The effect, whether I used the pseudovitriol or the concrete stain, would have been pretty much the same, but, even though peroxide and vinegar would’ve been cheaper, I went with the concrete stain because I could only find the common 3% peroxide solution, when I’d have preferred the 30% solution you can buy, during regular business hours, at any good feed store. Plus to apply the stain you need these plastic containers with attached hoses that are, with a little imagination and gin, suggestive of the Ghostbusters’ Proton packs. I bought the concrete stain applicator, but I also picked up two heavy-duty, heavy-artillery weapons of mass saturation (Super Soakers), mostly for dramatic effect. Also to that end I purchased an orange hunting vest, a camo Buckmasters hat, and some fingerless camo gloves, and also, on a further impulse, a bottle of generic correction fluid, which I used to amend the first letter on the Buckmasters hat. The judge ordered (and my attorney advised me to comply) me to mention that one should always wear proper safety gear—safety goggles, acid-proof gloves, boots, NIOSH-approved facemask—when working with hydrochloric acid or other chemicals.
I pulled over on the shoulder alongside the town—or community, area, I don’t know what I’m supposed to call it, the McPolis perhaps—around midnight. There they were, my metal enemies, well-lit like lawn ornaments. There was too much light and too much traffic. If I bashed a light I’d only draw attention to myself, so I drove up and turned off the highway at the official Anthem exit—that’s a road a little ways in front of which there’s this giant billboard with an arrow and the word Anthem and some idyllic pictures of the—again I’m not sure what word to use, so fuck it.

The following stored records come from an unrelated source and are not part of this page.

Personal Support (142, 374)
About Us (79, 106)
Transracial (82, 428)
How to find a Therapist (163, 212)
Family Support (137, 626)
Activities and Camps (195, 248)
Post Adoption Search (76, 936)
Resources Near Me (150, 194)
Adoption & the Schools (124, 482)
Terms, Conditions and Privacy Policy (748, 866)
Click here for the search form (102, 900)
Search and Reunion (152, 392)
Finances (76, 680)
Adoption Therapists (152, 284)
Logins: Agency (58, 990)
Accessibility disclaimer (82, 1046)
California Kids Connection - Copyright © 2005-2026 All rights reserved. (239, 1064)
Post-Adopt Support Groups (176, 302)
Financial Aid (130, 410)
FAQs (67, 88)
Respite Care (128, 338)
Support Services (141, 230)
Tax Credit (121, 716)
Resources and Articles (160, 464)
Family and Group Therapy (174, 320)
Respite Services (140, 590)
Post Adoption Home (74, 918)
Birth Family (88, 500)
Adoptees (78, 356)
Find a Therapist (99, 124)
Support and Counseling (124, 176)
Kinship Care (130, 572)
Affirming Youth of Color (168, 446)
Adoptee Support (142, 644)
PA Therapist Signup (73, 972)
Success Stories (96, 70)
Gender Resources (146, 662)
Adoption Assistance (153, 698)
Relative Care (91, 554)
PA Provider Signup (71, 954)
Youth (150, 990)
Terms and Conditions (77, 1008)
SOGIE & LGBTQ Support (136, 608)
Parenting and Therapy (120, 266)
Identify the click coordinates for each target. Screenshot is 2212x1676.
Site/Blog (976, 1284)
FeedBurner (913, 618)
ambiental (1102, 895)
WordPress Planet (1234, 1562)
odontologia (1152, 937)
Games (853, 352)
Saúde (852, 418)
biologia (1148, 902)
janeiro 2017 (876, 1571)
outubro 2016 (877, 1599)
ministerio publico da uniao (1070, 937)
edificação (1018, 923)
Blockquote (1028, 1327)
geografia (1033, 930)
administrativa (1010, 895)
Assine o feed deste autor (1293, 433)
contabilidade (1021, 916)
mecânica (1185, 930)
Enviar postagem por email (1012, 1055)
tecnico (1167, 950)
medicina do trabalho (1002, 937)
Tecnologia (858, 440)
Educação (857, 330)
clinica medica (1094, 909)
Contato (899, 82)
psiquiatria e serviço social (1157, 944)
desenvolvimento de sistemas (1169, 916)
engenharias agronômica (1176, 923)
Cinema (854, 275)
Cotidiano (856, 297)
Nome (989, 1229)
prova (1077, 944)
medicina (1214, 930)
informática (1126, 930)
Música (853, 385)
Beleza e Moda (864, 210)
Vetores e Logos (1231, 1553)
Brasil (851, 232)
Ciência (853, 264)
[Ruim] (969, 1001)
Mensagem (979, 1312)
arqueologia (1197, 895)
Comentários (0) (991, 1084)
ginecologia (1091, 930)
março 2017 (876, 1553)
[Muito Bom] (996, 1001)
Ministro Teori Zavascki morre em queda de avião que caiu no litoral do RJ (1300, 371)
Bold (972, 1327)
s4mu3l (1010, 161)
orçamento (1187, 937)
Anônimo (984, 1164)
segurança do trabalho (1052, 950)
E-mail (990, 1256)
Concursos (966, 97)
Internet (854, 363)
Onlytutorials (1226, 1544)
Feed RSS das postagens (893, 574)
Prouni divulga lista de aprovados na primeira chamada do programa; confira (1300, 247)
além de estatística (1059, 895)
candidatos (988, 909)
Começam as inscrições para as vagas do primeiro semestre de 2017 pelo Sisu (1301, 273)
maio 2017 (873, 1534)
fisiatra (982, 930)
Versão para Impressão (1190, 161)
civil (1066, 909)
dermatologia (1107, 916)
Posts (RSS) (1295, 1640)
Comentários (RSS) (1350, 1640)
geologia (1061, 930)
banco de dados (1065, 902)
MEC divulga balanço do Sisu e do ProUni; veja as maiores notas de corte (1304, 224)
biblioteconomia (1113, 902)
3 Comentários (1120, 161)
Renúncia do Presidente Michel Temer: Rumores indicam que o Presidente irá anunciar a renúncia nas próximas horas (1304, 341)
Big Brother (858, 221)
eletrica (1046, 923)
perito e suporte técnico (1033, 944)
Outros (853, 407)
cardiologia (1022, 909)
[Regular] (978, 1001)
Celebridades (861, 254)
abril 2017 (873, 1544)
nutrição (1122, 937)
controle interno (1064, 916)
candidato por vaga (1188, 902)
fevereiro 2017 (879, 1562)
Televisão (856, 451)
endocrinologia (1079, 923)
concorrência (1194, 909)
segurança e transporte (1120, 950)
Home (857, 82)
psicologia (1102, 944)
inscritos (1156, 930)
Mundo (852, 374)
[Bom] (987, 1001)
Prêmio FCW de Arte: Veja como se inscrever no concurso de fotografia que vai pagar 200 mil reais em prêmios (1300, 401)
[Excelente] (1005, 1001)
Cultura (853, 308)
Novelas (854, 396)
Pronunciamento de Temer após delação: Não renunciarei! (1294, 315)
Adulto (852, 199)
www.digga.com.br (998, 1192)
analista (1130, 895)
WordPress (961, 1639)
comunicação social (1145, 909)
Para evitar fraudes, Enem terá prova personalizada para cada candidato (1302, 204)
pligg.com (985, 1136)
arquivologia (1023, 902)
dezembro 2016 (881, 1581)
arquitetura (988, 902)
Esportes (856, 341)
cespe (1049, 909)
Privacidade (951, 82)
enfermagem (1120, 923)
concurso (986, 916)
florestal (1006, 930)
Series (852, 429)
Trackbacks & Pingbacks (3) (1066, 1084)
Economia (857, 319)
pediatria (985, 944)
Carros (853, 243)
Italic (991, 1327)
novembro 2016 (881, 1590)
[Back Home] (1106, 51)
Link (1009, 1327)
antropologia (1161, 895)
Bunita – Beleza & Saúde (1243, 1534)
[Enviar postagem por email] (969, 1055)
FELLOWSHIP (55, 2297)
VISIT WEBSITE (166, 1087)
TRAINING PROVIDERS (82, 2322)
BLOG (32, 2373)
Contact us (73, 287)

I drove past what I took for the main entrance, which looked to have a suburbanized sentry station that I couldn’t tell whether was manned or not. I crept on up the road about a quarter-mile and pulled into this big parking lot that led nowhere, drove in a slow circle, exited the lot and got back, the same way I’d been going, on the road I’d just left, and turned left at the next intersection. There were no cars on this road. What there was, however, to my delight, was a big pond, or little lake, with a paved trail surrounding it. This, I assume, was a little section of the famous seven-hundred-plus acres of open space—wide open space, good old-fashioned prairie, replete with manmade reservoir and a nice, quaint, vulnerable herd of faux buffalo. I took a swig of gin, but the bottle was empty. Under cover of the starlight-filtering air pollution I crept, armed with two pump-action Super Soakers filled with commercial concrete stain, toward my prey, which—and I was as gung-ho about it as I’ve ever been about anything—I blasted, so to speak, to death. “Squirt!” I screamed, maniacally. I felt drunker; that phantom swig, perhaps, put me over the edge. “Ka-squirt!” I screamed. “Rat-a-tat-tat! Rat-a-squirt-squirt, you miserable fucking shades!”—not great hunting etiquette, I will grant you—“ka-squirt-ka-squirt-ka-squirt-ka-motherfucking-squirt!” and so on until I was empty and the bison were super-soaked. Then I raised a steaming nozzle to about mouth level and quipped, “Splish-splash, motherfuckers,” and blew away the steam. I felt good, very virile and victorious, but also troubled and unfulfilled because nothing was happening to the iron bison except some bubbly and fizzy action that I couldn’t see very well in the dark. I tried to convince myself that this wasn’t in vain, that the iron was being corroded and at the very least when the rosy dawn did that thing with her fingers the bison would be the wrong color, but my heart wanted action: sizzling metal, noxious fumes, gaping holes. I wanted to see them melt like a wet witch. I returned to base camp to regroup.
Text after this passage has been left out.